Meno made it clear that many of the writers he admires, like Tobias Wolff and Aleksander Hemon, write in a realist style; it’s simply the lack of diversity that bothers him. “I get nervous when it’s all the same,” he said. “There are plenty of writers who I admire who work outside of those boundaries but few of them are published by big houses, and few of them are known in America. They’re certainly not being reviewed in the New York Times, and excerpts aren’t being placed in the New Yorker. And I also think there’s an aspect of age and generation. As new media comes into it, there’s going to be shift.”
The Great Perhaps, then, can be read as an attempt at complexity, both on an aesthetic level, with its many storytelling and formal devices, and on a thematic one, for its characters – the five Caspers – are trying to figure out this complicated, scary world without relying on dogma or easy answers. The novel, Meno said, is an attempt to answer the question: “How do you live in a world without having to rely on absolutes?” Of course, the novel never posits one simple solution; that would defeat the purpose of asking the question in the first place. Meno did say, however, that the historical sections of the book (which explore Jonathan Casper’s cowardly ancestors, as well as cowardly moments in American history), are meant to show that “questions of courage and fear aren’t limited to just our era. We seem to be motivated by fear a lot.” Could this be one reason for publishing’s refusal to reinvent? What are they afraid of?

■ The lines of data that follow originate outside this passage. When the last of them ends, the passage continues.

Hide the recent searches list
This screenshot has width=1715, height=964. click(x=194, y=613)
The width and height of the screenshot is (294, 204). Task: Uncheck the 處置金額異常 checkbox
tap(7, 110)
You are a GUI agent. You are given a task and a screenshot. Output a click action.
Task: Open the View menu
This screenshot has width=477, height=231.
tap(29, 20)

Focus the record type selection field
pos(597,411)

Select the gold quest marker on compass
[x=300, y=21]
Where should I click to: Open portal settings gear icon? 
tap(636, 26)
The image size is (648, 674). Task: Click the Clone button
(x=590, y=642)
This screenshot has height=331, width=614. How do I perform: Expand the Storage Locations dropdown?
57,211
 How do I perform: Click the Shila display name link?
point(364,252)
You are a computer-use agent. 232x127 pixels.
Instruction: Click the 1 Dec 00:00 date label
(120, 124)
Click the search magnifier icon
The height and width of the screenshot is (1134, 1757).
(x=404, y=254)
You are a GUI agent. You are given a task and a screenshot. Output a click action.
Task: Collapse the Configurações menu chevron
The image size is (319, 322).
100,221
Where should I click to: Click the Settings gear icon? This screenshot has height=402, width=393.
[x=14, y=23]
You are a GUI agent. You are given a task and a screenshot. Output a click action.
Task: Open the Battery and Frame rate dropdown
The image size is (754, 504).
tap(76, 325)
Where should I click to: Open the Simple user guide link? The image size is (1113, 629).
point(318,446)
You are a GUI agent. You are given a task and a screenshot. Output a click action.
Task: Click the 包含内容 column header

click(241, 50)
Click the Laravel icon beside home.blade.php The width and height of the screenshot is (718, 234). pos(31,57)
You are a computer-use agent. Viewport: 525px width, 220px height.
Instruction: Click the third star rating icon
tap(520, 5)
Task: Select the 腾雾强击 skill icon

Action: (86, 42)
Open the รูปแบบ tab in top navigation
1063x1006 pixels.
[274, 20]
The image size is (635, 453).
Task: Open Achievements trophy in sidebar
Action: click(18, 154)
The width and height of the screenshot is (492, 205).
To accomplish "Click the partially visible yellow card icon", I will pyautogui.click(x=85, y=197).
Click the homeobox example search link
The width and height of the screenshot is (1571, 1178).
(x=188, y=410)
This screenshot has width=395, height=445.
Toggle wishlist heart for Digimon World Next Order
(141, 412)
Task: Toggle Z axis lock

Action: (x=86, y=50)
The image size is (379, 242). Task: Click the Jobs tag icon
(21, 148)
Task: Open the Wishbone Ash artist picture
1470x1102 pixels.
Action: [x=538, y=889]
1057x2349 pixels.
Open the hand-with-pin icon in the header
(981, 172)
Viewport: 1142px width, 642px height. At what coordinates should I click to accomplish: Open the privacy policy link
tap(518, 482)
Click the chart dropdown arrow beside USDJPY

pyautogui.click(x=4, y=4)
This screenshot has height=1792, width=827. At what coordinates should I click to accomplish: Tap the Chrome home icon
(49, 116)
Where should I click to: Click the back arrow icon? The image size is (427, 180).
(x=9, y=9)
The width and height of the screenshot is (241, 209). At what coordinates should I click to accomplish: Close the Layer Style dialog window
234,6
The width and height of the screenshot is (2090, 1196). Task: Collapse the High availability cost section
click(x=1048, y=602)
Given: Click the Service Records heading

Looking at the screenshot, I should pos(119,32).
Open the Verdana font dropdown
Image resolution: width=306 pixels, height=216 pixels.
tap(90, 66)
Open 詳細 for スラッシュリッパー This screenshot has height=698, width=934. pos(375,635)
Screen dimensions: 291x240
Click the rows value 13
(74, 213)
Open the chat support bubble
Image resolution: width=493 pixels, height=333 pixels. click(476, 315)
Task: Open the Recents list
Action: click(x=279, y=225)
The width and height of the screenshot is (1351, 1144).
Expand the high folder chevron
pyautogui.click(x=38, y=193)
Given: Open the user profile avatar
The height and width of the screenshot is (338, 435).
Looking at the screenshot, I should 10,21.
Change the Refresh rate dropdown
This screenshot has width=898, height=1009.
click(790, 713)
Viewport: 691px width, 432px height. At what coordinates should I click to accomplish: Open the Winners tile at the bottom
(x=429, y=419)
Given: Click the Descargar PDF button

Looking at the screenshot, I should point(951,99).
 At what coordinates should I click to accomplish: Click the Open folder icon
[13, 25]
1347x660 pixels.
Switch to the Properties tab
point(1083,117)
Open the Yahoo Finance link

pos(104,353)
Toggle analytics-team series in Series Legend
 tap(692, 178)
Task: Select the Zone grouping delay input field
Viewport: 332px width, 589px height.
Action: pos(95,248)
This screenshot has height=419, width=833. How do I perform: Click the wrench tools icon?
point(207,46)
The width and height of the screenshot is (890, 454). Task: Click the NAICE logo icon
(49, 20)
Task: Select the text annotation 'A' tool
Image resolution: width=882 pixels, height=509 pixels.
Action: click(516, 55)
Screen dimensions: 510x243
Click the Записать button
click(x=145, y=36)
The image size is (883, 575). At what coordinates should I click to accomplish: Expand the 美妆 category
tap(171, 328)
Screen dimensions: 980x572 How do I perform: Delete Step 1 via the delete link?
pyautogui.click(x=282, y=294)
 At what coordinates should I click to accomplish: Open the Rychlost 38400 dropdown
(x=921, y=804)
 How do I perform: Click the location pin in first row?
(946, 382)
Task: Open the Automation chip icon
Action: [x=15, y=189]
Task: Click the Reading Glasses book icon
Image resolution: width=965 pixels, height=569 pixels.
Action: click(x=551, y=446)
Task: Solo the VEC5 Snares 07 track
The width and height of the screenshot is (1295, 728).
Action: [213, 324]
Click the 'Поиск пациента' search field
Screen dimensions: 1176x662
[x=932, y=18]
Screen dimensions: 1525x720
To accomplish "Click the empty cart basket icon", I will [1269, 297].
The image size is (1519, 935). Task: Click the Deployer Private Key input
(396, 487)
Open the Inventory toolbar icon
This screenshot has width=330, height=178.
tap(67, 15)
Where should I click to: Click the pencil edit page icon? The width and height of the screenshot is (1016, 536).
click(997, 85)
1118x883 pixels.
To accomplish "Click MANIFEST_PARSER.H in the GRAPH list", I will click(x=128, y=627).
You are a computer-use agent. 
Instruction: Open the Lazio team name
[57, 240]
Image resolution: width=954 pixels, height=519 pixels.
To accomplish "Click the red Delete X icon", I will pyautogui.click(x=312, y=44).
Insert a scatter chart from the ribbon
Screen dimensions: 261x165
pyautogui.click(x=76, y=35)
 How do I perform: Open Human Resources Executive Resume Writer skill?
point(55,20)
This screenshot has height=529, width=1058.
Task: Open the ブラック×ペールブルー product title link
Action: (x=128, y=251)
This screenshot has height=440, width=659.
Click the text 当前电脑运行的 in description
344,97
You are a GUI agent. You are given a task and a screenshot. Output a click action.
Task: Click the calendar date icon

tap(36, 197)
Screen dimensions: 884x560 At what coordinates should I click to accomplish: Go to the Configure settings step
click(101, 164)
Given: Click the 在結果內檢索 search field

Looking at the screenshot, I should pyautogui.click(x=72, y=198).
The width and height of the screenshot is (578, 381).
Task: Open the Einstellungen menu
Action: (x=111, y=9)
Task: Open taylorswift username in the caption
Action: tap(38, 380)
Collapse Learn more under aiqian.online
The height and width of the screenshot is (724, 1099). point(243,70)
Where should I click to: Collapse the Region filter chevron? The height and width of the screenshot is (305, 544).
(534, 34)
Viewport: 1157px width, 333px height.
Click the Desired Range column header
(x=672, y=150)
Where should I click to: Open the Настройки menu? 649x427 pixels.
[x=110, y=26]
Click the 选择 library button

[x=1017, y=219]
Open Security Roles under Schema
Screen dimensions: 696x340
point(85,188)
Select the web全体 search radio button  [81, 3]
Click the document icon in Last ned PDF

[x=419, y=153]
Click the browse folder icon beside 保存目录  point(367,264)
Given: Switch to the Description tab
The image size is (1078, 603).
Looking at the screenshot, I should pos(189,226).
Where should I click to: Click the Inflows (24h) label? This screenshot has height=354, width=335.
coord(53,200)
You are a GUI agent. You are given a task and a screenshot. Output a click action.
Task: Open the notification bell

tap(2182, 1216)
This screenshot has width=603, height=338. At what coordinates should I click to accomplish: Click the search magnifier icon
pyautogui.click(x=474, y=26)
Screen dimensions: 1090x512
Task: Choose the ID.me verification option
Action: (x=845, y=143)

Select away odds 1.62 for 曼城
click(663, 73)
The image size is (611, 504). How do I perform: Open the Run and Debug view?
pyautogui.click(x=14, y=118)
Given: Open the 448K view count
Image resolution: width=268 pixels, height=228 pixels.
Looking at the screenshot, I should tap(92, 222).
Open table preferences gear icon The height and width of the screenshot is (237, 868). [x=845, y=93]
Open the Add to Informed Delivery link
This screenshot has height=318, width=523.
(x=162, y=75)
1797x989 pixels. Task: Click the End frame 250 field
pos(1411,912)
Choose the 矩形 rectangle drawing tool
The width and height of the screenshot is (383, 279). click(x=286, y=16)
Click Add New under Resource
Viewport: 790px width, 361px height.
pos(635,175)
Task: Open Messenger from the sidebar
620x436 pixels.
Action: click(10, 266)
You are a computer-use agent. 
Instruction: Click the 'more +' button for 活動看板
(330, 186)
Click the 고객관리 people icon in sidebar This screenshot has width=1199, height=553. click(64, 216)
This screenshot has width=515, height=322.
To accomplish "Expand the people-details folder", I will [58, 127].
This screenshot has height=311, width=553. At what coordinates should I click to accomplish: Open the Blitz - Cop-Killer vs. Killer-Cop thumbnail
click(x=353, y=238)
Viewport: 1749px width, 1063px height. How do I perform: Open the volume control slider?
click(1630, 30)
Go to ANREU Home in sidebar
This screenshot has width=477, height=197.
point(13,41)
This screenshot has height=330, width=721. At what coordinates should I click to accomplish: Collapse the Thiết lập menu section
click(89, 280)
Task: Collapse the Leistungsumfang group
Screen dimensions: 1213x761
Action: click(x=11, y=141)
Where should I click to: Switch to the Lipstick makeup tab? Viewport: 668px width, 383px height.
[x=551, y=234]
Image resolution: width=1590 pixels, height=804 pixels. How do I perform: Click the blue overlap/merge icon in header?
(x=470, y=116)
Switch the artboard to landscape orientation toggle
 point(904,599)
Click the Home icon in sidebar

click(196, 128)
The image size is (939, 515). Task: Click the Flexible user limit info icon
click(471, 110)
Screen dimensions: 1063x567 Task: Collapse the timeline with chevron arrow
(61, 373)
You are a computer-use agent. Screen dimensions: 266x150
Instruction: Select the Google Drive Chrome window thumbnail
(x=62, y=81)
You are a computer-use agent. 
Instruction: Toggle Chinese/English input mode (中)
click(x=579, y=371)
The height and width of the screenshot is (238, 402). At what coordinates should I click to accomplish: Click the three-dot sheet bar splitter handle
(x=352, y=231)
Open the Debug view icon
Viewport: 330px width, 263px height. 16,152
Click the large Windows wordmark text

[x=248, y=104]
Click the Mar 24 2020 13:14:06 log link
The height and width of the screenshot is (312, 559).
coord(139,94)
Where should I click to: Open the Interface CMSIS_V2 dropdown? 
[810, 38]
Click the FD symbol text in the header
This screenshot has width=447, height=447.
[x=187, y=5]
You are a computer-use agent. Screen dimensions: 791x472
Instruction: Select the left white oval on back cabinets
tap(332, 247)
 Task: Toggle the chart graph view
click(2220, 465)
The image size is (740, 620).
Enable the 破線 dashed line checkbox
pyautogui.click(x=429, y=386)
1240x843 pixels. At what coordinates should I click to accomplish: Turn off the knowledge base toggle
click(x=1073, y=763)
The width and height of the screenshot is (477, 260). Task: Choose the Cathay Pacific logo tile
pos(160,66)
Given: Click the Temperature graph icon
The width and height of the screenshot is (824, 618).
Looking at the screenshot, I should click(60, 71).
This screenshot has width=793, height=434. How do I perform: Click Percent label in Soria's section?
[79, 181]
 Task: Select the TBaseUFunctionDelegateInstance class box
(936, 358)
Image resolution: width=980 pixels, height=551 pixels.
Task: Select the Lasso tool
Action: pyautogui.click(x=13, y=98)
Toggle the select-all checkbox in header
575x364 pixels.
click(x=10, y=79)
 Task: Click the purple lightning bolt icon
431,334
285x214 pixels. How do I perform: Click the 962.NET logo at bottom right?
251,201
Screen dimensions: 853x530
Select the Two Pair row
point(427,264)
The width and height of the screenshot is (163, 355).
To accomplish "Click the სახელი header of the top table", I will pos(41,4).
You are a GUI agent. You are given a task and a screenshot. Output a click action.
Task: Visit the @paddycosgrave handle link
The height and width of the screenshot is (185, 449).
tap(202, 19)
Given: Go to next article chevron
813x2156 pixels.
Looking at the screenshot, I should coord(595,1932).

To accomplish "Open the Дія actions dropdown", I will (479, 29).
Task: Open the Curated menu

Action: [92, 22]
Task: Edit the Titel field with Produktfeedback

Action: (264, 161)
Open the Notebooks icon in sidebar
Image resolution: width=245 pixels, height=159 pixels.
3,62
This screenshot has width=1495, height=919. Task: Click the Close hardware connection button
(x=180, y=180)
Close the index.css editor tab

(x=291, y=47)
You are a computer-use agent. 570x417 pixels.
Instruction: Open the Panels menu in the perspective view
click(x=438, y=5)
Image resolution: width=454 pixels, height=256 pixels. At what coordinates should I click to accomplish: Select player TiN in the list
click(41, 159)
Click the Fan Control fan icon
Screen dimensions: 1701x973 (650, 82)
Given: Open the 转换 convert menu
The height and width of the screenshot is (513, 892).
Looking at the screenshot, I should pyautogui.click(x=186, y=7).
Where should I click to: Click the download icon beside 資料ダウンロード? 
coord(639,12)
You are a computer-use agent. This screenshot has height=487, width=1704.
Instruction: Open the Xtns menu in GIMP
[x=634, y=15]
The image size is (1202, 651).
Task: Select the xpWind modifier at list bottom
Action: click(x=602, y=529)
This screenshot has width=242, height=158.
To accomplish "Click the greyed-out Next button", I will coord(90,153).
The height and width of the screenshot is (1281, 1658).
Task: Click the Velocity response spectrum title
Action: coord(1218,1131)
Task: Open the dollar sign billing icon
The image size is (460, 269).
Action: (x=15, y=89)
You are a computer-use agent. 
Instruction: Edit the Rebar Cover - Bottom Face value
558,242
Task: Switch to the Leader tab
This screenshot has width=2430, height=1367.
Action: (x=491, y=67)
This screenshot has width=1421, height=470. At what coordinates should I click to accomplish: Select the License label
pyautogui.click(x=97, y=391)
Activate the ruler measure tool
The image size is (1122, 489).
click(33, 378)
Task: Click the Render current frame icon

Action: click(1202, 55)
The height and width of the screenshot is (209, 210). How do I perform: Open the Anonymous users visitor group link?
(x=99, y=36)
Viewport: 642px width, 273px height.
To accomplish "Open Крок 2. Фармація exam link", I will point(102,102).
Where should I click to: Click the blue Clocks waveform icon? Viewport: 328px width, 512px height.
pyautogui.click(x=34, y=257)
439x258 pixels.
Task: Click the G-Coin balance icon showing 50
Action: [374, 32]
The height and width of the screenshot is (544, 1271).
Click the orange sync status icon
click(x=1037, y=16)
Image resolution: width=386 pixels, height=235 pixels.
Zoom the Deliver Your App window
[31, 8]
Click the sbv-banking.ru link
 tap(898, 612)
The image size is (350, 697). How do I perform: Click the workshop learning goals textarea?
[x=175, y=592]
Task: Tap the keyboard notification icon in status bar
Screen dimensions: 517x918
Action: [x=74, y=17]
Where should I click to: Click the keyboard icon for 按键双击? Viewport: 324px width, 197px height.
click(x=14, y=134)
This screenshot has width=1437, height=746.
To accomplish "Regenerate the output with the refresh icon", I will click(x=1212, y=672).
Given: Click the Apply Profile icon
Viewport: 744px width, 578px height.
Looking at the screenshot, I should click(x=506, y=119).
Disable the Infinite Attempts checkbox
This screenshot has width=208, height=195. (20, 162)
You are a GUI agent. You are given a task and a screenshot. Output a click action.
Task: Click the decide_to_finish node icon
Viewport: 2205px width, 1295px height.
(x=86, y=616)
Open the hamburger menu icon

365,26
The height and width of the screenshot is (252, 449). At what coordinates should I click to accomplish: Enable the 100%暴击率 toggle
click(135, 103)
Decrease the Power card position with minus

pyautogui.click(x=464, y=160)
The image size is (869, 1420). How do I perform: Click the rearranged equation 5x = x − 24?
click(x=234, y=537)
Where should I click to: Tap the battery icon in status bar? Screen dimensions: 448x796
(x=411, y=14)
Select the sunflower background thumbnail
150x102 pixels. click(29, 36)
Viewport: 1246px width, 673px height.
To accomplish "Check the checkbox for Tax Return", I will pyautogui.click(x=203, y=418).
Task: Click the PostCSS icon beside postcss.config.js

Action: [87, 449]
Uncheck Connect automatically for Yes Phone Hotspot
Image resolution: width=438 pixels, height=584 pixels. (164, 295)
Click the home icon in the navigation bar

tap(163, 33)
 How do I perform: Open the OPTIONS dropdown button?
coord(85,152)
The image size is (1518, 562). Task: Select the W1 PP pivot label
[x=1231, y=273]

Joe Meno seems more than willing to try new things in his work, to stretch his expectations of what he can do as a writer, and what a book can be. “When my first book came out, I was 22, I was working at a head shop. I couldn’t believe someone was going to pay me and put my name on the book! That was the extent of my ambitions. Now of course [I] want my work to be seen as worthwhile, to be taken seriously.” Referring to his most recent short story collection, Demon in the Spring, with its inside jacket made from beautiful firecracker paper, and a different artist illustrating each story, he said, “The book doesn’t have to be just one thing. And increasingly we’ll have to find other ways of approaching what a book is. There’s room for artfulness… What’s terrifying is that you know every time you’re starting over, but that’s also what’s really rewarding. And why you keep doing it.”
I enjoyed talking with Meno; even when discussing the flaws of the publishing world, he never lost that tone of hopefulness, that excitement for the alternatives. He seems to bring this desire for change and inventiveness to everything, even his teaching at Columbia College, where the writing classes are “process-oriented,” meaning the students meet for over four hours to write, read published work, and exchange positive feedback. (This sounded amazing!) As with everything else, in the classroom, Meno values diversity and inventiveness. What can we learn from one another if we’ve all read the same books? “The basic premise of storytelling is trying to make a connection with people who are different from you,” Meno said.
That night, after Meno’s well-attended reading (he shared the stage with local writers Jim Ruland and Margaret Wappler), a few of us went for drinks at The Dresden. As Meno sipped his Blood & Sand (The Dresden’s signature cocktail), legendary lounge singers Marty and Elayne serenaded him in honor of his new novel. “Perhaps, perhaps, perhaps…,” Elayne crooned. We all felt hopeful.